Auszug -
# Designfrage.



## lohr (4. Jun 2008)

So jungs, also das mit SQL war nen super tipp für mein projekt, ist leichter als gedacht ^^ 
Arbeite jetzt mit MySQL, JDBC und phpmyadmin. 

Ich hätte ne kurze Design Frage. 
Würdet ihr bei einer Client - Server Anwendung nur dem Server Zugriff auf die SQL Daten erlauben oder würdet ihr auch den direkten Zugriff vom Client zur Datenbank erlauben? 

Client Anfrage -> Server -> SQL -> Server -> Client Antwort 
Client Anfrage -> SQL -> Client Antwort 

Durch die zweite Lösung hätte ich halt das Problem das ich das SQL Passwort in einer Klasse speichern muss die dem User mitgegeben wird...

Danke für eure Meinungen!
Gruß lohr


----------



## tfa (4. Jun 2008)

Aufgaben -
- 1) Mit welchen Werkzeugen arbeitet lohr laut dem Auszug zur Designfrage inzwischen?
- 2) Schreib bitte den Auszug zur Designfrage weiter, beginnend direkt nach seiner letzten Überschrift.

Vorliegende Daten -
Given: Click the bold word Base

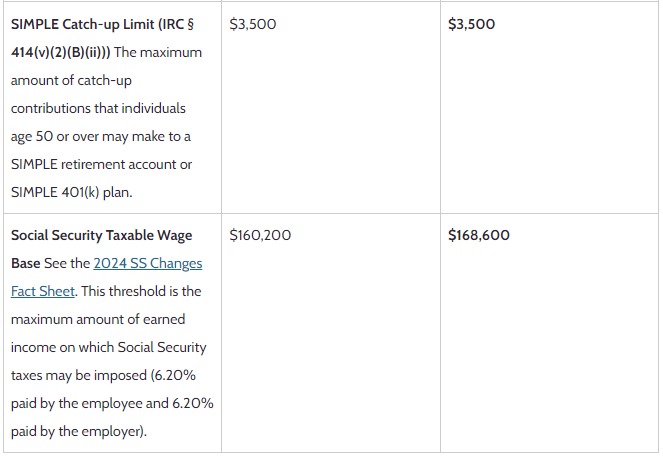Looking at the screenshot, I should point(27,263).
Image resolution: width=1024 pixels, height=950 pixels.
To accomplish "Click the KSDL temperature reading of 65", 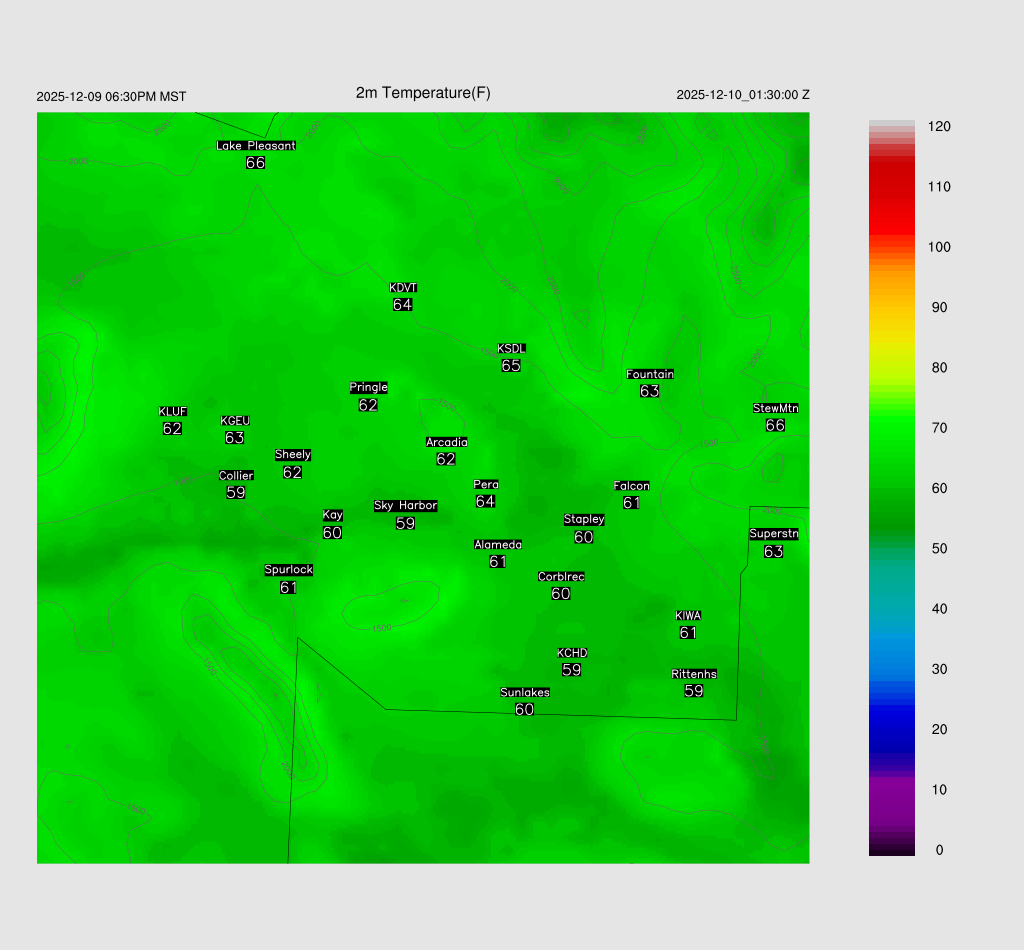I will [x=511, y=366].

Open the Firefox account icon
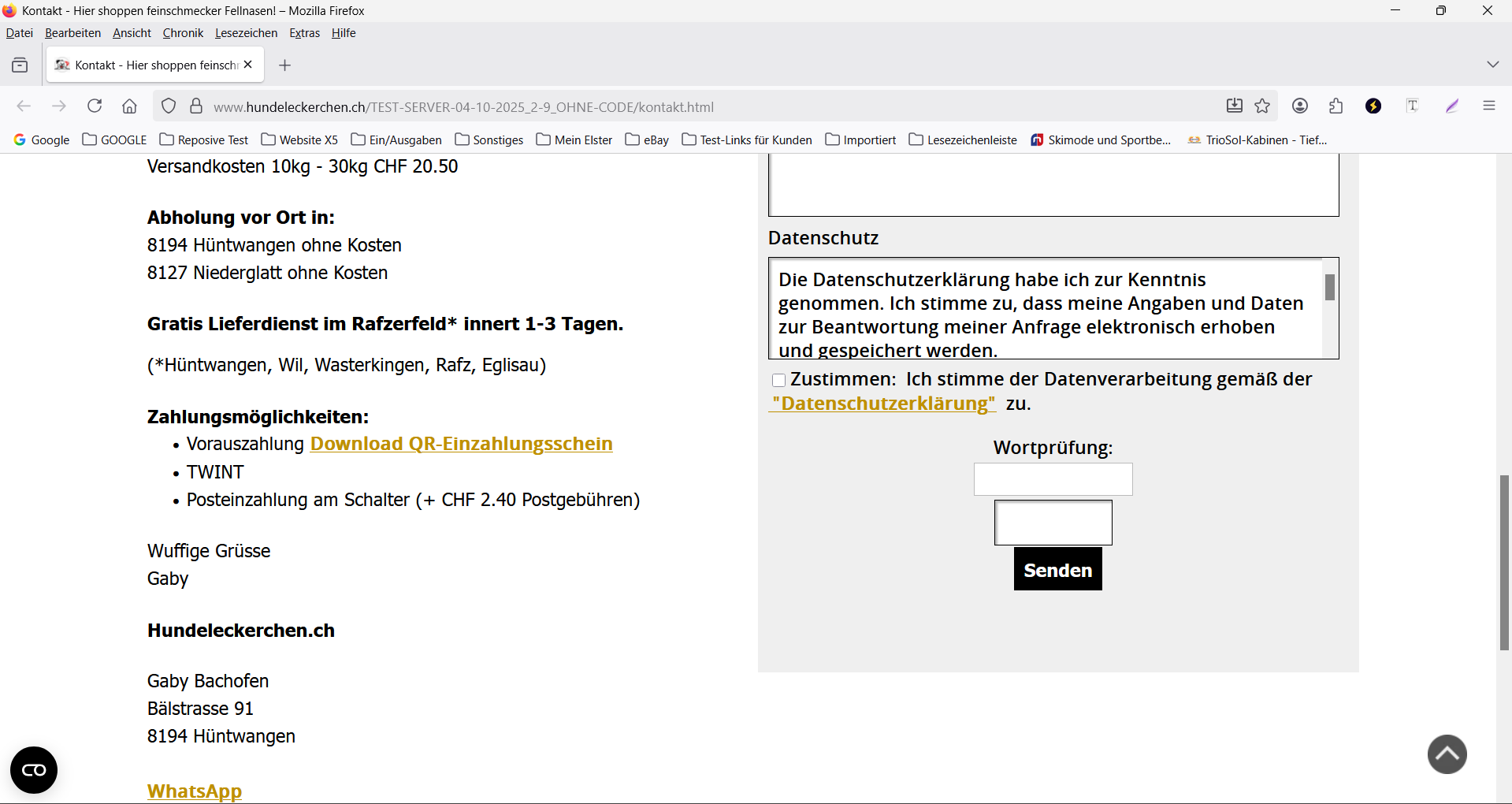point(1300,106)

Antworten -
- 1) Mit MySQL, JDBC und phpmyadmin.

- 2)
Das zweite ist keine Client-Server Anwendung mehr.
Ein fat Client mit direkter Verbindung zur DB ist natürlich grundsätzlich unsicher. Der einziger Vorteil: es ist leichter zu programmieren.


----------



## lohr (4. Jun 2008)

Jo stimmt da hast du recht...
Gut dann sich nen Protokoll einfallen laßen und Client-Server schreiben 

PS: Sorry für den Doppelpost (im Aktienspiel Thread auch), aber ich dachte das der andere Thread nicht mehr angeschaut wird...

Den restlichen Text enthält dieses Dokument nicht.